日本の幸福度が低いのも、行動経済学で説明できてしまう事実


 目からウロコだったのが、『選択のパラドックス』の項目。
 よくSNSとかワイドショーで話題に出る「日本の幸福度ランキングが、途上国や他の先進国よりも低い」というニュース。日々の生活の不満や高すぎる税金と結びつけて政治批判している人々さえいます。

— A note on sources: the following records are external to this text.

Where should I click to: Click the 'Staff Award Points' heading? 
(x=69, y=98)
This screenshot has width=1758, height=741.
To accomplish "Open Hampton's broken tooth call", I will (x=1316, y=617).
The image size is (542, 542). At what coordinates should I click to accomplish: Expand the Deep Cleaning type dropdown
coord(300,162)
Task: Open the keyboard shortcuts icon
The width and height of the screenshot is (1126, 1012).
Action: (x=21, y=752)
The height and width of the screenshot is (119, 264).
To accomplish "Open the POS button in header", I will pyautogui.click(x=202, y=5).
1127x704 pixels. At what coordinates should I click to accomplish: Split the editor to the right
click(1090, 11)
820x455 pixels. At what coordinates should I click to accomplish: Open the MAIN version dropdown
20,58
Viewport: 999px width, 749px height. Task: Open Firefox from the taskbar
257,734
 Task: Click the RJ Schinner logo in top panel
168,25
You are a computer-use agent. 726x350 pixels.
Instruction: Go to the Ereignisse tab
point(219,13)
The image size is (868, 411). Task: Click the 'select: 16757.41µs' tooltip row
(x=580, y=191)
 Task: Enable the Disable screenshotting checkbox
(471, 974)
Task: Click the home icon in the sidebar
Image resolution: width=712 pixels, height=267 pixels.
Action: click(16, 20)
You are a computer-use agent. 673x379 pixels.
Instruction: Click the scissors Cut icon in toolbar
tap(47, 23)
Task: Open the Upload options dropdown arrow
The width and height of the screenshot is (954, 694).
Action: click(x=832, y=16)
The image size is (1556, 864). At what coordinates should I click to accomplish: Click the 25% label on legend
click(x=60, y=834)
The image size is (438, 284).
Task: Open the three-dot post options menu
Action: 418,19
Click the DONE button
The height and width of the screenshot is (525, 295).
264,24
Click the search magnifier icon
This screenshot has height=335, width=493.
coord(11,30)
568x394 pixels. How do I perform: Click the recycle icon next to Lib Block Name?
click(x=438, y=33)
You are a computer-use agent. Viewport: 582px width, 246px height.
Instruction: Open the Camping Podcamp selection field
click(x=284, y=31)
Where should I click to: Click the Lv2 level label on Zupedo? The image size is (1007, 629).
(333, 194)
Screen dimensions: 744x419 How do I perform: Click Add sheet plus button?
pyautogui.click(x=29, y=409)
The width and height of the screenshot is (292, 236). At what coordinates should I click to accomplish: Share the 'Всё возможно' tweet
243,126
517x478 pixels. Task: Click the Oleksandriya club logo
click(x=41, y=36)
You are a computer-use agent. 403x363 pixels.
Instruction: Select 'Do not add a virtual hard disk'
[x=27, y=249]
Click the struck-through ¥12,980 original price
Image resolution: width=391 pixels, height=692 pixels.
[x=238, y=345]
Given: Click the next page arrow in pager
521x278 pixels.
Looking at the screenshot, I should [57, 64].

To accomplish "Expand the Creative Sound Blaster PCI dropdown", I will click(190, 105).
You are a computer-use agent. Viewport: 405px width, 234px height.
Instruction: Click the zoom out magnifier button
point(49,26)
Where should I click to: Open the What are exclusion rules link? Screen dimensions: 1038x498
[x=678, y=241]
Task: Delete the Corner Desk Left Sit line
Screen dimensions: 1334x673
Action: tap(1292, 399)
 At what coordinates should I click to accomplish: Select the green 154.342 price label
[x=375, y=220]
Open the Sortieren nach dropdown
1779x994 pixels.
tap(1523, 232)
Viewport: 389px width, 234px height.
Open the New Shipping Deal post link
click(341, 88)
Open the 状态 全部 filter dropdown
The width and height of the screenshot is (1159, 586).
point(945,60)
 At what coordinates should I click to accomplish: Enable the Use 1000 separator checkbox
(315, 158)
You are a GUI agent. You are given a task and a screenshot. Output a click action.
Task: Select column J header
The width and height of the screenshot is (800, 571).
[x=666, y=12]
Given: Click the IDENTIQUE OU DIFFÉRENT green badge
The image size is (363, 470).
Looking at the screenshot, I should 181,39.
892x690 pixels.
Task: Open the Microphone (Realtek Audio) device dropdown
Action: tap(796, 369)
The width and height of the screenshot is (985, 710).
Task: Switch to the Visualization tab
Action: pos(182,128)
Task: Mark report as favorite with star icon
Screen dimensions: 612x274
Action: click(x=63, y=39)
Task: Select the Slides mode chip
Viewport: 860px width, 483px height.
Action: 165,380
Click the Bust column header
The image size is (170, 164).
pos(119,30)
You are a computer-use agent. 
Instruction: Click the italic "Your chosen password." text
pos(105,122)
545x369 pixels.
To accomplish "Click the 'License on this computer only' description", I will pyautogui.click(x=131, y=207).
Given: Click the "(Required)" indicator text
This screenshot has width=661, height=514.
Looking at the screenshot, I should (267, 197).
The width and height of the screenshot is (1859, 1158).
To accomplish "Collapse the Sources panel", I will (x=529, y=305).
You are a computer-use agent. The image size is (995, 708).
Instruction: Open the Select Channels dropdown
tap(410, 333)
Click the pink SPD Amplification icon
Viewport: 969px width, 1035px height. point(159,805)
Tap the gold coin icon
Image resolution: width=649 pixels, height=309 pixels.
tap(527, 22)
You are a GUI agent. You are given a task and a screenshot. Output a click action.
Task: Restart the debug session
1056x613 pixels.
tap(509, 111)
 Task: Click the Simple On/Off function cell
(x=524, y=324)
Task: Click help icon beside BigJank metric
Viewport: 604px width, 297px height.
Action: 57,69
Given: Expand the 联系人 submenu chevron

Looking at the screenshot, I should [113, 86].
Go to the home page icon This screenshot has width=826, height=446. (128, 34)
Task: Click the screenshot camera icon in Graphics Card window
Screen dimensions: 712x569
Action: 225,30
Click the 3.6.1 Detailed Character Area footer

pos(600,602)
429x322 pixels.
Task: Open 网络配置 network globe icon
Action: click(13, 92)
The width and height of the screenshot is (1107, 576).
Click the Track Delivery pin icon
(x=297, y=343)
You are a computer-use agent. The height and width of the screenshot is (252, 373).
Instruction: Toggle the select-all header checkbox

なぜ福祉や医療が充実している日本が低くて、ブータンやフィンランドといった普段よく知らない国が上位に来るかというと、人間は生きてるうちに選択肢が多いほど不幸を感じてしまうという性質があるらしく、自由であるがゆえに不幸だと認識してしまっているからというのです。
 それを認識したうえで、幸せになりたいのならば、あえて情報や選択肢がない環境で生活することが良い場合もあるというのが、人間ってつくづく複雑で悲しい生き物なんだなぁ…なんて感じたりもします。

仕事や人間関係がしんどいなぁという人に読んでほしい


 仕事の進め方や人間関係、浪費癖で悩んでいる人などは、個と個の関係が原因で、自分または他人に非があると思いがちですが、この本を読むと「なんや、パターンやったんやん」と心を落ち着かせることができるはずです。また「そんなバグみたいな行動心理もあるの?!」とハッと気づかせられる部分もあり、経済活動を営む人必見の書だと思いました。日々のストレスの4割くらいは、「ハイハイ、行動経済学、行動経済学(笑)」とやり過ごせるようになると、生きるのが楽しくなるかもしれません。それだけでも、この本買った価値ありです。